It's probably steel cased berdan primed
Thanks for that guys im going to get some there a very good price 180 , rounds for $195 mite get 50/50 223 & 3006 see how they shoot.
The 304 140gr works really well in my brothers 308 and same in mne, the 30/06 works well in my one too, but I never had any luck with the 223. Not Barnauls fault though, my twist is 1:12 and it wont shoot anything over 52gr well. If I stay under that it is fantastic....but Barnaul makes 55 and 62 gr so not for me in 223...
I flew over Barnaul a few months back.
Now you know its not just shitty ammo,there is likely a shitty City there too!
Known for corrosive ammunition so much so that some shops refuse warranty if a rifle is used with the ammunition in question. If I were you I'd contact Belmont ammunition as their real good sorts and you avoid said corrosive ammunition
Barnaul is not a "corrosive " ammunition it is more of a budget / milsurp ammo , the projectiles are of a harder type of metal which dose cause the barrel to wear faster . But can have the compensation of ,sometimes , paying for the new barrel with the savings .
I think you both may want to dig a bit deeper. I use Barnaul myself and looked in depth at the product including taking some apart for projectiles. (wanted 180gr SP on a 7.62x39 case for a single shot rifle)
The cases are steel and coated. I think from memory they are burdan primed so difficult to reload on both counts. Non corrosive powder is used. It is not Mil surp though with the steel case I can understand being associated with it. It is proper sporting ammunition.
My understanding is they use a different alloy on the core for the bullets rather than lead and they still have a copper jacket, though they are able to make the jacket thinner as the core is more stable at high temperature than lead is. This has not seemed to affect my accuracy or reliability on impact. As for harder wear, well in all rifles I have ever owned, generally the core of any projectile does not come into contact with the barrel and the copper coating on the jacket is still on the bullet when I have retrieved them out of game so you should have no problem. I have put over 400 rounds through my 30/06 and it shoots as well as it ever has.......
I believe the alloy you are referring to is Tombac.
It's definitely corrosive. And as such your barrel needs the cleaning regime to go with it.
Pertaining to their projectiles, their a bi metal projectile so be careful. Any rifle that's for sale with a pack of it next to it I generally pass up as not correctly cleaned its barrel will be highly likely to be fucked
It is not corrosive.
Nah not corrosive, the 7.62x39 anyway.
It is definitely NOT corrosive. It is clearly stated in english on the box. It is Not Military Surplus. It is modern ammunition with modern propellants and primers. You dont have to use it if you dont want to, and you are fully allowed to be mis informed. But rather than garner info from the internet, we have dealt with russian ammo suppliers and know from experience that it is definitely NOT corrosive.

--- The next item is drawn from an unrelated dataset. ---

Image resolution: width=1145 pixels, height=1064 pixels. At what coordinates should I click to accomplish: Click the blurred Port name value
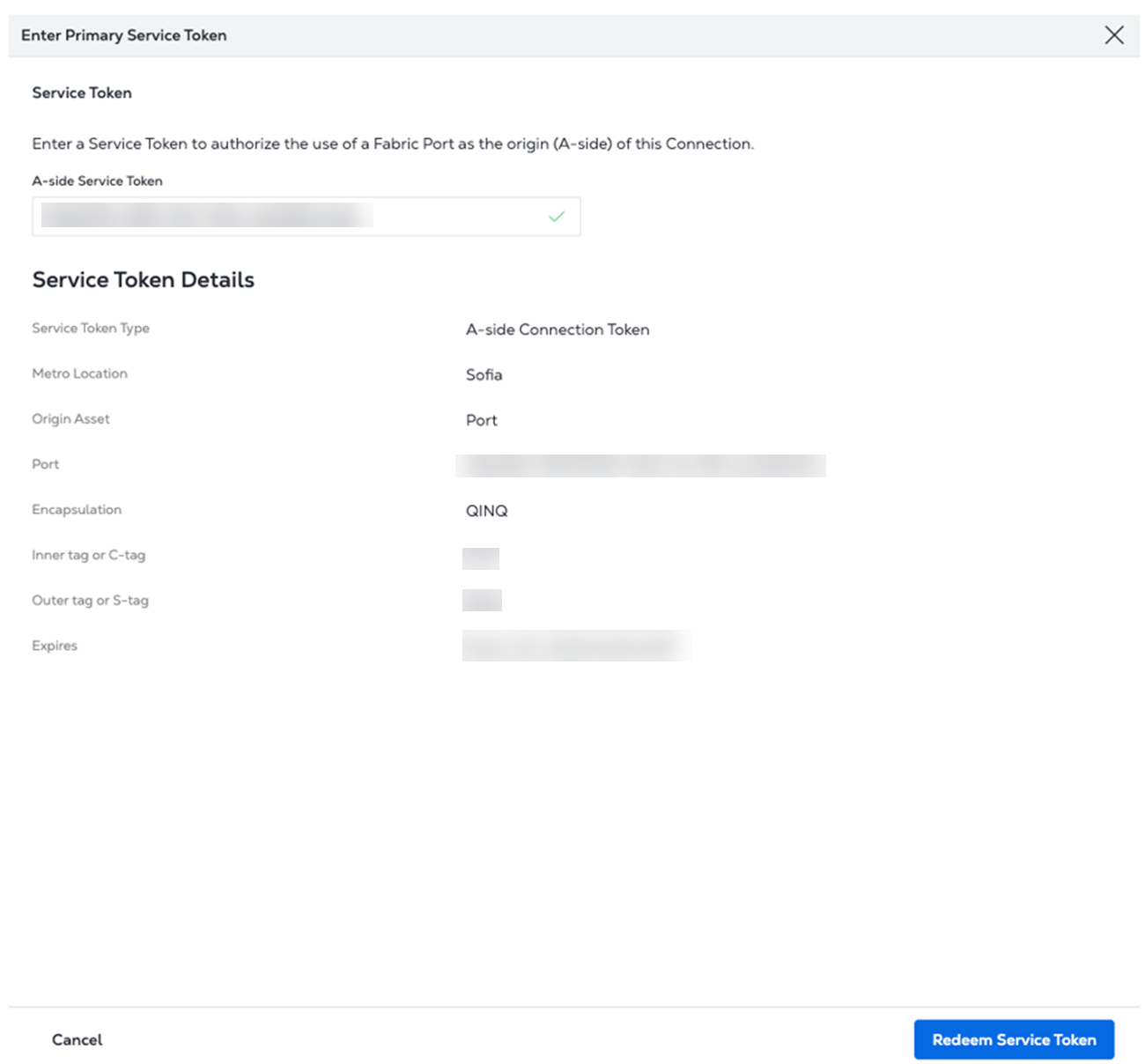pyautogui.click(x=640, y=466)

But I figure you read it somewhere on the net so it has to be true. At a quick guess, it would be a USA site that would consider it unpatriotic to acknowledge russians know how to make proper primers.. after all they have only been making guns for 300 years (T.O Z started making fire arms in 1712)

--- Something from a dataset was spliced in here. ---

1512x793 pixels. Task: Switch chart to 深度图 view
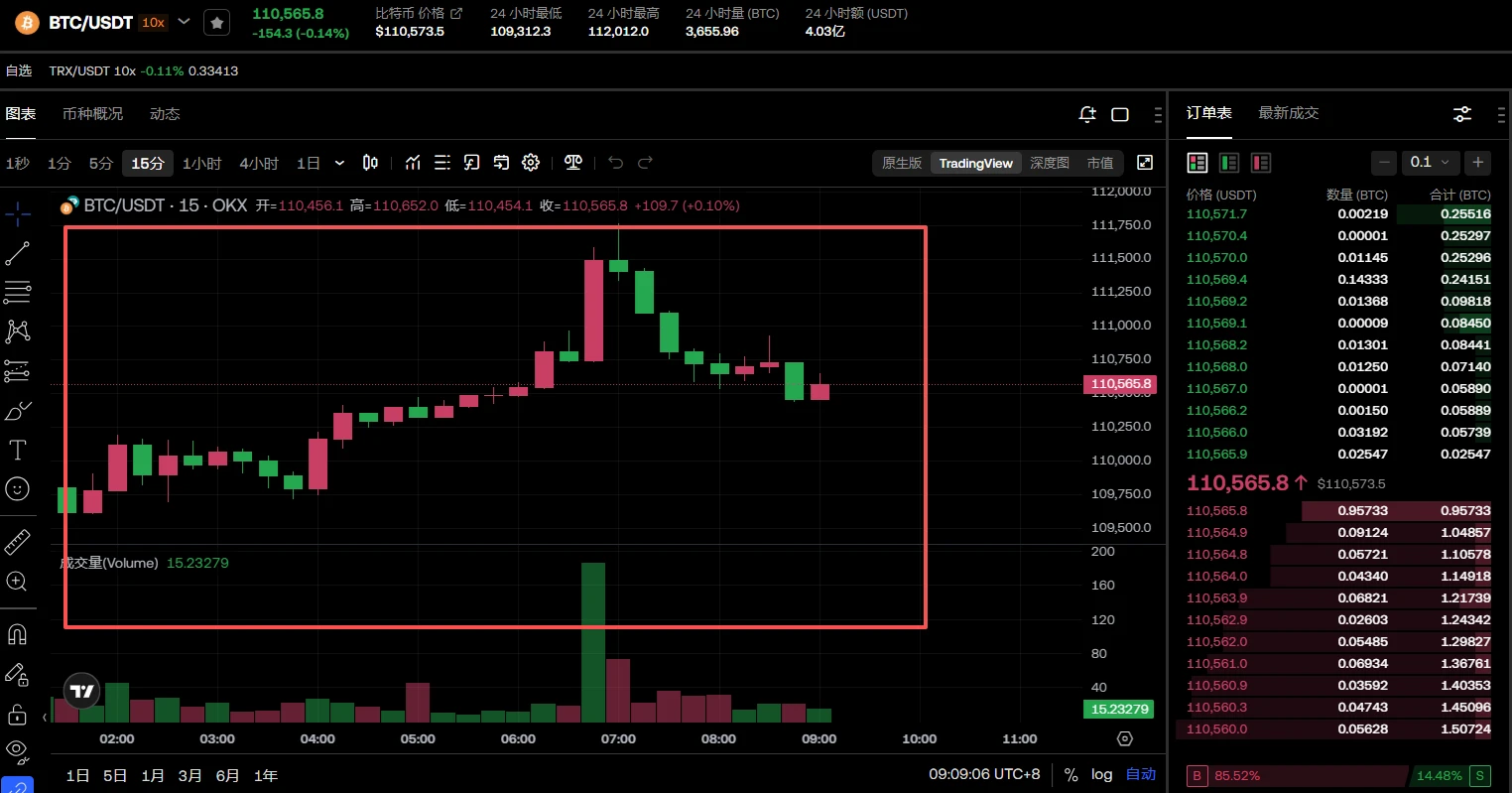tap(1049, 163)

Any amo IS corrosive if you don't clean the barrel except maybe a chrome lined or nitrided bore. Seen some pretty nasty stainless barrels that were never cleaned.
Ive used a lot of barnaul 223 ammo and have reloaded with their projectiles. The ammo sold by Jim is not corrosive primed but the powder does burn quite dirty compared to hogdon or adi which can be messy in a gas impingment semi. The projectiles are gilding metal washed steel over a lead core. They are easy to pick up with a magnet! Steel jackets dont wear out barrels any faster than copper. In fact sintered iron driving bands on artillery shells give longer barrel life than do copper ones. Barnaul ammo seems to get bad reviews from some, certainly its not match grade but its as good as any bulk stuff like hornady training or american eagle for hunting or general plinking, and the price is hard to beat especially if you dont reload or are doing pest control with a black rifle.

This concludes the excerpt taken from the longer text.